LG Display registered KRW 6,422 billion in revenues and KRW 422 billion in operating loss in the fourth quarter of 2019.
The revenue increase of 10% quarter-on-quarter was driven by a rise in sales of large-size OLED panels for TVs and P-OLED (Plastic OLED) panels for smartphones which also resulted in an 18% increase of ASP (Average Sales Prices) compared to the previous quarter.
LG Display saw a rise in P-OLED shipments, as it secured a sound base for strategic customers for P-OLED in the fourth quarter. However, the company’s operating loss improvement on a quarter-on-quarter basis was limited due to an increase in fixed costs for full-scale P-OLED mass-production and additional costs for the company’s move towards structural innovation for its LCD business.
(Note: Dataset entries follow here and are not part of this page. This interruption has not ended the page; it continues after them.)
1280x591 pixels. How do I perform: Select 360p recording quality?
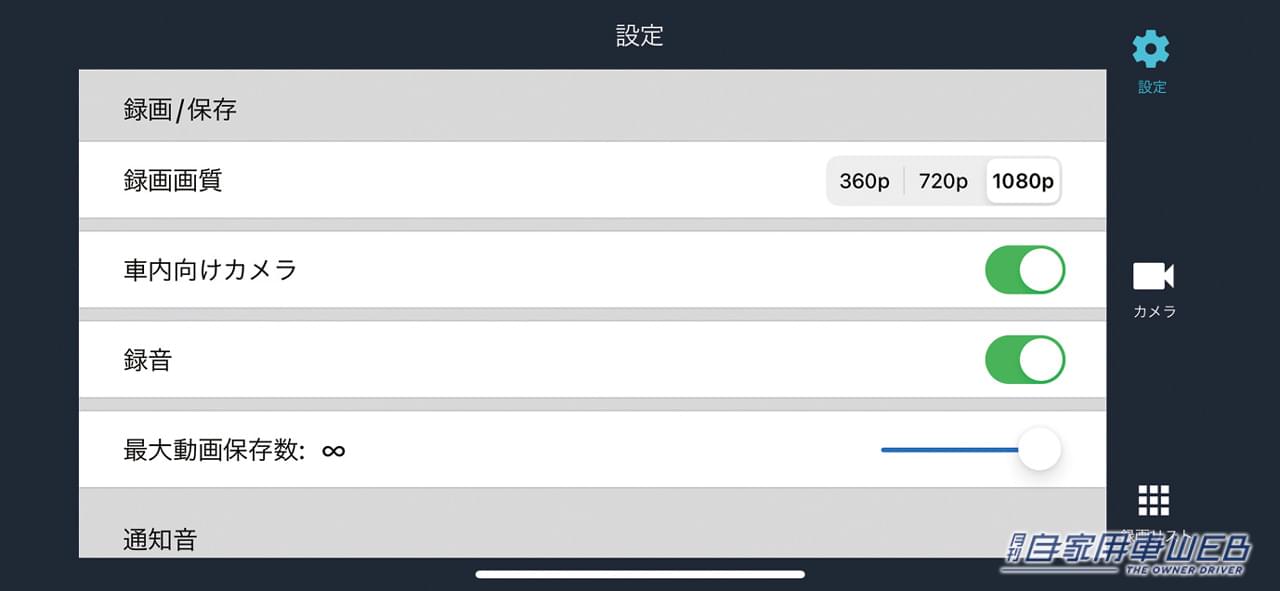click(864, 181)
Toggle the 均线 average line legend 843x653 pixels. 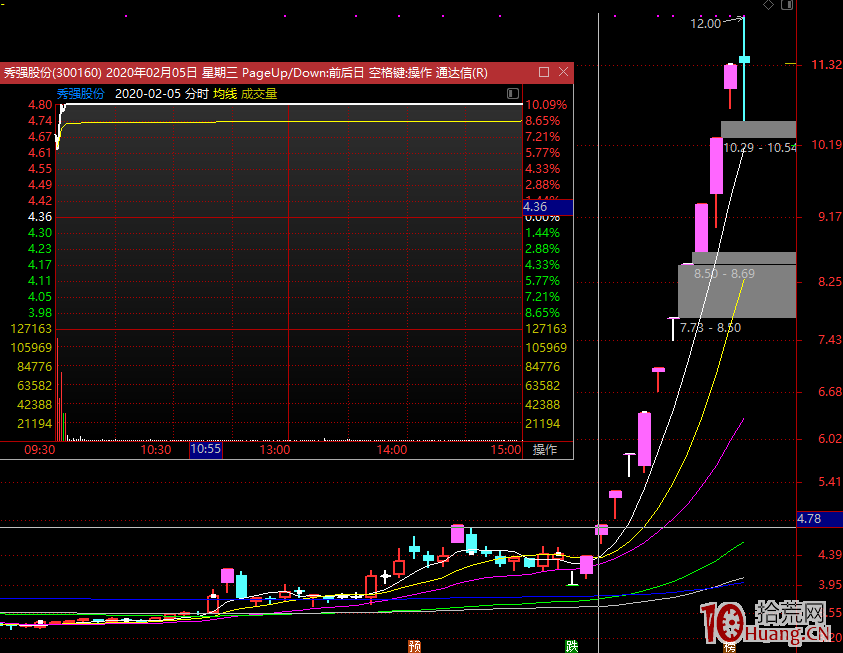click(225, 94)
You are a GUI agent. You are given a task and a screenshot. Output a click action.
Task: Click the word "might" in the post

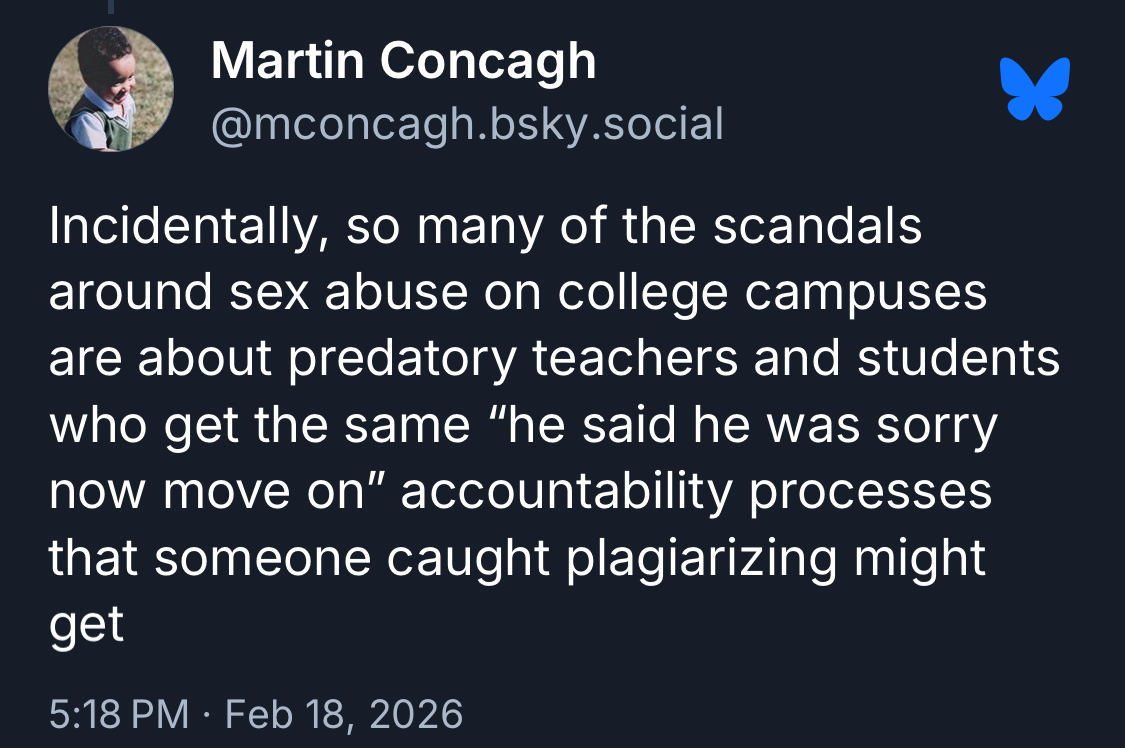[922, 559]
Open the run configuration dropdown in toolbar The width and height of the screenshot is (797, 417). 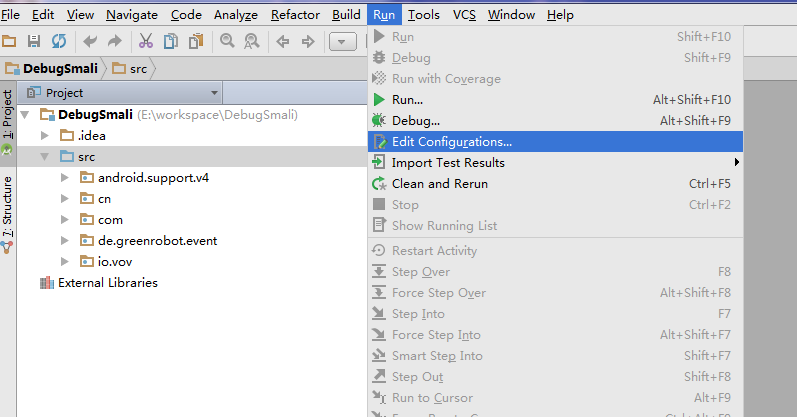[x=343, y=41]
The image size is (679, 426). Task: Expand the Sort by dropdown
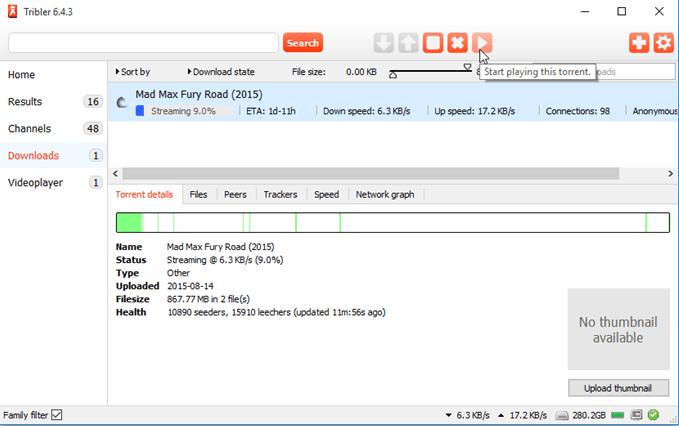click(x=134, y=72)
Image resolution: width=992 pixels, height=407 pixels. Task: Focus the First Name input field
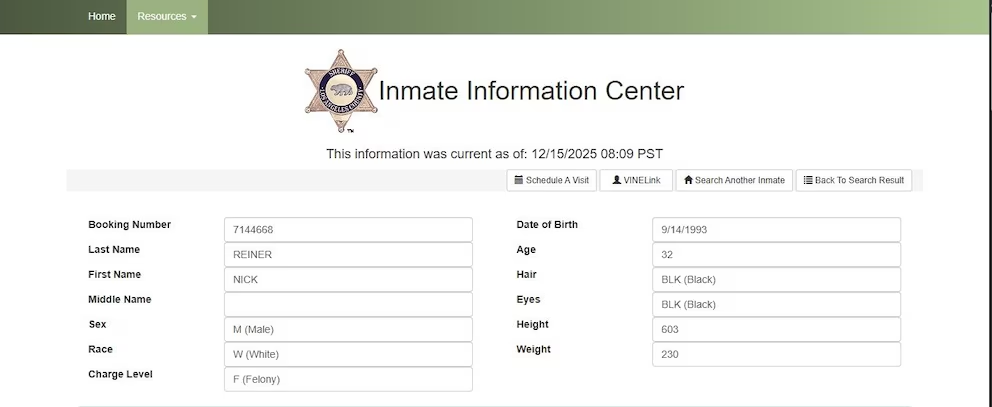[x=348, y=280]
LG Display posted KRW 1,817 billion in net loss in the fourth quarter, reflecting asset impairment losses calculated by the K-IFRS standard, which are KRW 200 billion with the company’s withdrawal from the OLED Lighting business and KRW 1.4 trillion won due to the unfavorable circumstances for P-OLED business compared to when the initial decision on the investment was made.
Panels for TVs accounted for 28% of the revenue in the fourth quarter of 2019, 4% down from the previous quarter due to sales decline in commodity LCD TV panels which resulted from its efforts towards structural innovation in the LCD business. Panels for mobile devices accounted for 36%, an 8% quarter-on-quarter increase, driven by the shipment increase of P-OLED panels for smartphones, while those for tablets and notebook PCs accounted for 20% and desktop monitors for 16% respectively.
LG Display recorded 185% in the liability-to-equity ratio, 93% in the current ratio, and 81% in the net debt-to-equity ratio as of December 31, 2019. Some ratios are affected by the asset impairment.
“LG Display’s liability-to-equity ratio was temporarily increased in the fourth quarter due to the asset impairment, but this is expected to start to gradually improve down the road. The positive anticipation is that factoring in asset impairment this time means that uncertainty in the future is expected to be removed and possible fluctuation in the company’s future business is also expected to be reduced. In addition, depreciation costs will be reduced by KRW 300 billion each year in the next five years,” said Dong-hee Suh, CFO and Senior Vice President of LG Display.
He added, “As the current business environment for P-OLED is somewhat challenging but also presents many business opportunities ahead, LG Display will consistently maintain our strategic direction regarding P-OLED business and build a sound base for growth. In addition, we will make efforts to achieve a significant revenue increase in large-size OLED panels as our OLED plant in China will ramp up production, and continue to stably manage forecasts for P-OLED panels for smartphones as well as for automobiles, for which we will increase shipments during the first half of this year. All these efforts will create meaningful opportunities for earnings improvement from the second half.”